START DATA LISTING

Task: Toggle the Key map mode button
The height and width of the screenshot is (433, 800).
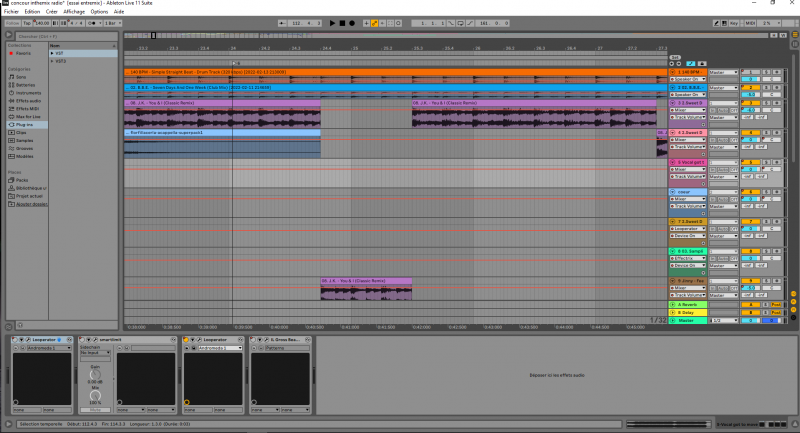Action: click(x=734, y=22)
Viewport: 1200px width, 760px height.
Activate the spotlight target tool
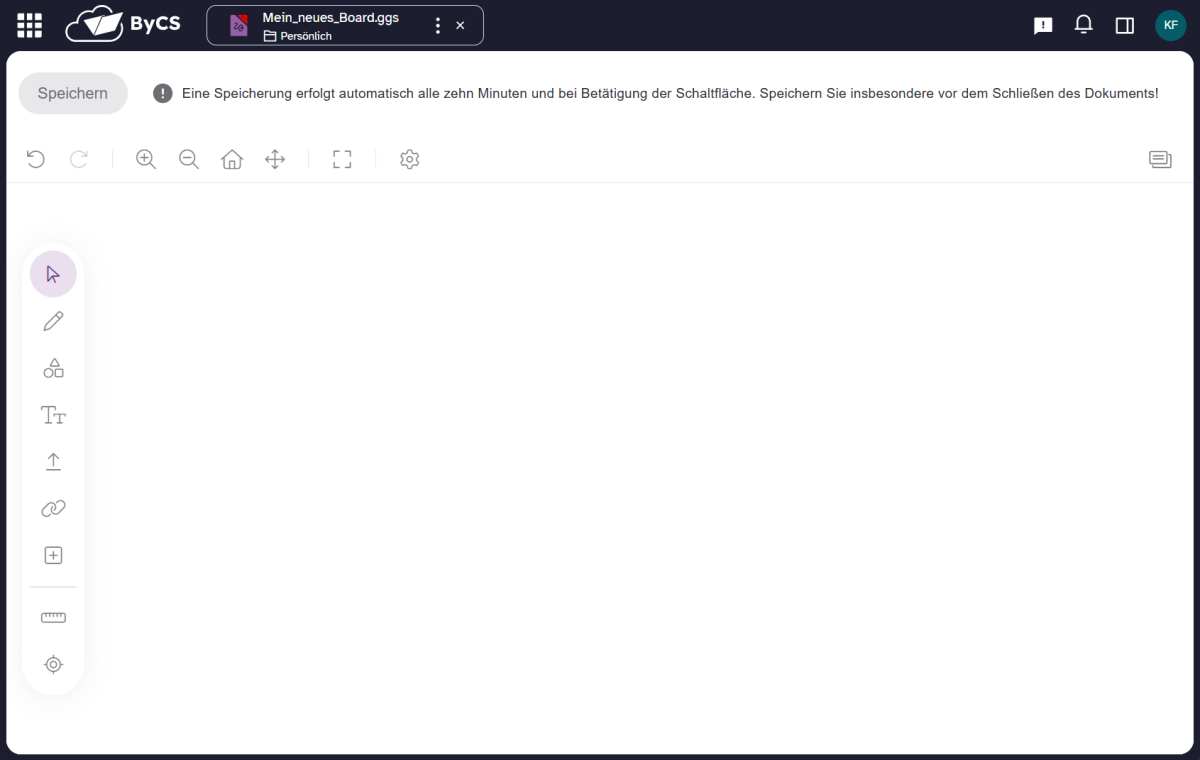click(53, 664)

END DATA LISTING

> PROBLEM TO WORK ON
Please reproduce every entry above exactly, but leave out the pictures.

> WRITTEN REPLY
Task: Toggle the Key map mode button
The height and width of the screenshot is (433, 800).
Action: click(x=734, y=22)
Viewport: 1200px width, 760px height.
Activate the spotlight target tool
click(53, 664)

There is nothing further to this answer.